• _Solicitação de tarefa 1_
Liste todos os municípios mencionados pelo nome no texto sobre a espera de pacientes do Interior.
• _Solicitação de tarefa 2_
Responda às perguntas a seguir com base no texto sobre a espera de pacientes do Interior.
(a) Até que horas a moradora de Quixelô precisa chegar ao hospital para pegar o ônibus disponibilizado pela prefeitura?
(b) Qual é o nome da casa de apoio do ICC?
(c) Segundo Reginaldo Costa, quantos pacientes do Interior, em média, são atendidos diariamente na casa de apoio?
• _Solicitação de tarefa 3_
Dê a continuação do texto sobre a espera de pacientes do Interior, começando logo após o último parágrafo.

• _Texto fornecido_
····················

Quem vem do Interior se adianta para pegar as primeiras senhas da manhã. Depois, esperam atendimento debaixo de uma tenda armada em um terreno localizado na frente do hospital. Mesmo com horário de procedimentos ou consultas marcados, a ordem de chegada ainda é importante para quem deseja passar menos tempo aguardando.

É o caso de uma moradora de Quixelô, que não quis se identificar. Para pegar o ônibus disponibilizado pela prefeitura da cidade em que mora, a mulher precisa chegar no hospital até as 5 horas. Assim, consegue receber atendimento e sair de lá a tempo de voltar na condução à noite. “Teve uma vez que eu nem consegui voltar”, disse.

Apesar de reclamar da dinâmica da espera por atendimento, a moradora de Quixelô afirma que a viagem para Fortaleza é a parte mais cansativa. Ela relata que muitos pacientes em quimioterapia acabam passando mal no trajeto. “Eu vim domingo para ser atendida hoje [terça-feira, 1º]. A gente sai dez da noite, chega aqui às quatro da manhã e vem para a fila”, conta.

Apesar de ter uma unidade de atendimento oncológico em Barbalha, mais próximo do município em que vive, a paciente começou o tratamento já em Fortaleza. A mulher também costuma ficar na casa de apoio do ICC, a Casa Vida, desde que a prefeitura de Quixelô diminuiu a frequência de ônibus para os pacientes que precisavam vir à Capital.

Segundo Reginaldo Costa, diretor clínico do hospital, cerca de 60 a 70 pacientes do Interior, em média, são atendidos na casa de apoio diariamente. “Muitos ainda preferem ficar indo e voltando. A gente entende que parcialmente consegue atender a esse fato, mas infelizmente tem uma questão do contexto social que extrapola até a capacidade do próprio ICC de resolver”, afirma.

····················

• _Extratos de dados_
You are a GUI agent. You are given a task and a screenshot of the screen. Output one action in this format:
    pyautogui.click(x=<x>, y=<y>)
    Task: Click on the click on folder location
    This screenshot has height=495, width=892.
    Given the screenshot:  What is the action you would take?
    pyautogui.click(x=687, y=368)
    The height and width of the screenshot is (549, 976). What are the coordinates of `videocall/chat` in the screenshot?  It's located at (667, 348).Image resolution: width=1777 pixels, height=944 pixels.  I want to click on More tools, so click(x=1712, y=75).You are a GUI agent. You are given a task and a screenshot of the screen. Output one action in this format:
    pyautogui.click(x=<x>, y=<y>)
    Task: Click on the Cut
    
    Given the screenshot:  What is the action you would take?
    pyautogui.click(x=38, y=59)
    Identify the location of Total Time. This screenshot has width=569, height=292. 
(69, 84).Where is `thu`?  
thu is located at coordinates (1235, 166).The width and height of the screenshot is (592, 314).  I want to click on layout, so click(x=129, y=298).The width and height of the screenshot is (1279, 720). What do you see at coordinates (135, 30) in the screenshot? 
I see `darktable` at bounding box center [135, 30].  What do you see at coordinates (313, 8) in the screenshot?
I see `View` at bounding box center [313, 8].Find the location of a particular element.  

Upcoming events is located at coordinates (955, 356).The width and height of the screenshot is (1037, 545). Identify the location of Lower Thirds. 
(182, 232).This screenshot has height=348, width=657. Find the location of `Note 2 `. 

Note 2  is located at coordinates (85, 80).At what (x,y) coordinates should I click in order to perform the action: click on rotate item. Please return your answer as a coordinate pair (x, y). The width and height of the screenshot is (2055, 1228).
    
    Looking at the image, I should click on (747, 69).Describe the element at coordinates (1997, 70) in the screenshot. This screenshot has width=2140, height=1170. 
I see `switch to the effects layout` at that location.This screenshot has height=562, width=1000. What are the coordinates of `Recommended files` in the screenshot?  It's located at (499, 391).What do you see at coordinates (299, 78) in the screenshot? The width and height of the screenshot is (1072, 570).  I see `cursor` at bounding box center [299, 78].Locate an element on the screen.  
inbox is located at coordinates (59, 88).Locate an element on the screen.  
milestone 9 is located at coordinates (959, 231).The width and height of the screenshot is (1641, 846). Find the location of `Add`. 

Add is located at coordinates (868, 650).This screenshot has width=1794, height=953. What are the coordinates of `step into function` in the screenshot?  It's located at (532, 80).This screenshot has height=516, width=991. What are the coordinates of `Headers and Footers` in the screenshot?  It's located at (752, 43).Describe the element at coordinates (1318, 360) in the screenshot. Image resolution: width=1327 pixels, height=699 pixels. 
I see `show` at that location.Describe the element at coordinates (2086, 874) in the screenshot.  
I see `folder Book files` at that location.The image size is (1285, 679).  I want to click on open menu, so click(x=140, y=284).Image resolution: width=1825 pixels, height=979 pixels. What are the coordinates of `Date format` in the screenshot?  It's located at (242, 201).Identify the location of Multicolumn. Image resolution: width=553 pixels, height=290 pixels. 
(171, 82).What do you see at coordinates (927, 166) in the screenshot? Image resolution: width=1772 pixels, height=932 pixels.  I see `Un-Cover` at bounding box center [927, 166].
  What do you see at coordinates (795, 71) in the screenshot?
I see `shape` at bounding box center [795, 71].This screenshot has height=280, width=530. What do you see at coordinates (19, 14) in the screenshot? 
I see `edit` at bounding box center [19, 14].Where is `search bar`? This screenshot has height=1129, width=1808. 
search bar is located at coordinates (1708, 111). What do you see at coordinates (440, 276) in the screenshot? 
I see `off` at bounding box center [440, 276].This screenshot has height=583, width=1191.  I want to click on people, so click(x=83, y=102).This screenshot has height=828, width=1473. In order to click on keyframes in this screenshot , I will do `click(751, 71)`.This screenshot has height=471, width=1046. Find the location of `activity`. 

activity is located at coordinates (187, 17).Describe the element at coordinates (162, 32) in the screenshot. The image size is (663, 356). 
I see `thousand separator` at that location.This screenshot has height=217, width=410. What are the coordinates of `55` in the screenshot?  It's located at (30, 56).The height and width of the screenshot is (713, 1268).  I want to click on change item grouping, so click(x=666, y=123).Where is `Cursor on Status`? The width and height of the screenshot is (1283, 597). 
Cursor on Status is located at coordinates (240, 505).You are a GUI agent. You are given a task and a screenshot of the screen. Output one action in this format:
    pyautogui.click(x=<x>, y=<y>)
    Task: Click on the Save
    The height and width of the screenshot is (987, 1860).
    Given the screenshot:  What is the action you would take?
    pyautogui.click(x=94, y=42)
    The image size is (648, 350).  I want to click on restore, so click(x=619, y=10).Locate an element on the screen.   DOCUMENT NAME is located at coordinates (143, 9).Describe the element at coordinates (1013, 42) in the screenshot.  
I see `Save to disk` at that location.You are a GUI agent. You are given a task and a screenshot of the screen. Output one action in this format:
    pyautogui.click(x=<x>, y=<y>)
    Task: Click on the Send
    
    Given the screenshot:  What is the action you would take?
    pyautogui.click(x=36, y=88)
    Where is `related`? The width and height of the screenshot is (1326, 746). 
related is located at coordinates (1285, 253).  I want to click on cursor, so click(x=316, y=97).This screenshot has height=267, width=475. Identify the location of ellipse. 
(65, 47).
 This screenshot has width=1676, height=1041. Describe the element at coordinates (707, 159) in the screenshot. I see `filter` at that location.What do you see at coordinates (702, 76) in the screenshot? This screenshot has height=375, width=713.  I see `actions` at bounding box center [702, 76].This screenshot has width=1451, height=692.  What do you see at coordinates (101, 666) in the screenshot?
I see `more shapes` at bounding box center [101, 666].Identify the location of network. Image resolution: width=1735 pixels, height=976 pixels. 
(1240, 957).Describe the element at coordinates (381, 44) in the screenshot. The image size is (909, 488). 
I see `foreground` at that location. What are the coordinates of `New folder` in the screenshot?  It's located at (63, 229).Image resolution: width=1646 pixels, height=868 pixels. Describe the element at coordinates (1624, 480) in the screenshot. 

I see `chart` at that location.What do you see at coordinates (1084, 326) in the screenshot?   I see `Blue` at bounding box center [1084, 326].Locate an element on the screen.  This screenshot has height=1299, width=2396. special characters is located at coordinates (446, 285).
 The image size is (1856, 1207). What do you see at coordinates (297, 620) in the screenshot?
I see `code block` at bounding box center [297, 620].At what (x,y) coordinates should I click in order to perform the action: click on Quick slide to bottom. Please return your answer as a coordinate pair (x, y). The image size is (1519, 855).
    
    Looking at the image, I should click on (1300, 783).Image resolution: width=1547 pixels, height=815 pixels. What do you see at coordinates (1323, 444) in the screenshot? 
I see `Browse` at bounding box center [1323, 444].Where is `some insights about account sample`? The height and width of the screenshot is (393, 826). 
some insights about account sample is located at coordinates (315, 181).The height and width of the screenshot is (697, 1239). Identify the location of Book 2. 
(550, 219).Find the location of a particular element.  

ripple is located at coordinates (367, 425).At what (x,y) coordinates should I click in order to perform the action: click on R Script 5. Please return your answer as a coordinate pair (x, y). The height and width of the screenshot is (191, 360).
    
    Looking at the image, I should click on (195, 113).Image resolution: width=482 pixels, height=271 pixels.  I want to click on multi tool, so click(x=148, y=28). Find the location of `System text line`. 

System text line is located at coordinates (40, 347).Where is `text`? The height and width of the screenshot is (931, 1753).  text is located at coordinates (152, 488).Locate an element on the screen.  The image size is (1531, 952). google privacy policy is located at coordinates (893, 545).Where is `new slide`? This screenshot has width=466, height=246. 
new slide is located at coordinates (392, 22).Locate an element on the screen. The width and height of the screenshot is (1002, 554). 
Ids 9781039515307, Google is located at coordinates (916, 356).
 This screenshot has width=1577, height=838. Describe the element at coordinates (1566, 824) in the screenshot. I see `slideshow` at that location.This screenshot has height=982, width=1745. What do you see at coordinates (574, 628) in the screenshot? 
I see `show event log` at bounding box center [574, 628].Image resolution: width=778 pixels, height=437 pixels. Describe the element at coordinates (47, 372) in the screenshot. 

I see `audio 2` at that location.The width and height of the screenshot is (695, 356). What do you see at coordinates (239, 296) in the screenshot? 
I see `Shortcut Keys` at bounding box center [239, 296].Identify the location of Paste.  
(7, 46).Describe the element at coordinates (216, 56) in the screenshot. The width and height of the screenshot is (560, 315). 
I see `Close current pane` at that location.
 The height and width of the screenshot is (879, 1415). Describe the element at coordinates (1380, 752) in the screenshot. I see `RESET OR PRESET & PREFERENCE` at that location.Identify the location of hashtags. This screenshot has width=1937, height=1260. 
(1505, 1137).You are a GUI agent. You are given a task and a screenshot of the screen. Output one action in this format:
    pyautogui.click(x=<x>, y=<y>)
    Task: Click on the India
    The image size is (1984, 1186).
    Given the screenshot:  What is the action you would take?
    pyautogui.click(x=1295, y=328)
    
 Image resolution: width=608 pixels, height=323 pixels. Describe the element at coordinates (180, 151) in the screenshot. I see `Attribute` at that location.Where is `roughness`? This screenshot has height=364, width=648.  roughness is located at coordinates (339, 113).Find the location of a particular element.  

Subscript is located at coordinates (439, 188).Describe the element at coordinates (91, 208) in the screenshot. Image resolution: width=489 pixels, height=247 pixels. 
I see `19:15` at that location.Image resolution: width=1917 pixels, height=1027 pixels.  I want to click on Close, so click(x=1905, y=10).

····················

• _Resposta 1_
Quixelô, Fortaleza e Barbalha.

• _Resposta 2_
(a) Até as 5 horas.
(b) Casa Vida.
(c) Cerca de 60 a 70 pacientes.

• _Resposta 3_
As filas desde a madrugada também são formadas devido à dinâmica de deslocamento dos pacientes, conforme o ICC. Reginaldo relata situações comuns vividas pelos pacientes, como ter consultas e exames à tarde, mas chegar de madrugada do Interior e permanecer na fila o dia inteiro.

Ceará tem déficit de unidades para tratamento oncológico

O Ceará tem nove hospitais para tratar pacientes com câncer. São eles: Hospital São Camilo, Hospital Geral de Fortaleza (HGF), Hospital Universitário Walter Cantídio (HUWC), Hospital Infantil Albert Sabin (HIAS), Hospital Haroldo Juaçaba (Instituto do Câncer do Ceará, ICC), Hospital Distrital Dr. Fernandes Távora (Crio) e Santa Casa de Misericórdia, em Fortaleza; Hospital Maternidade São Vicente de Paulo, em Barbalha; e Santa Casa de Misericórdia de Sobral.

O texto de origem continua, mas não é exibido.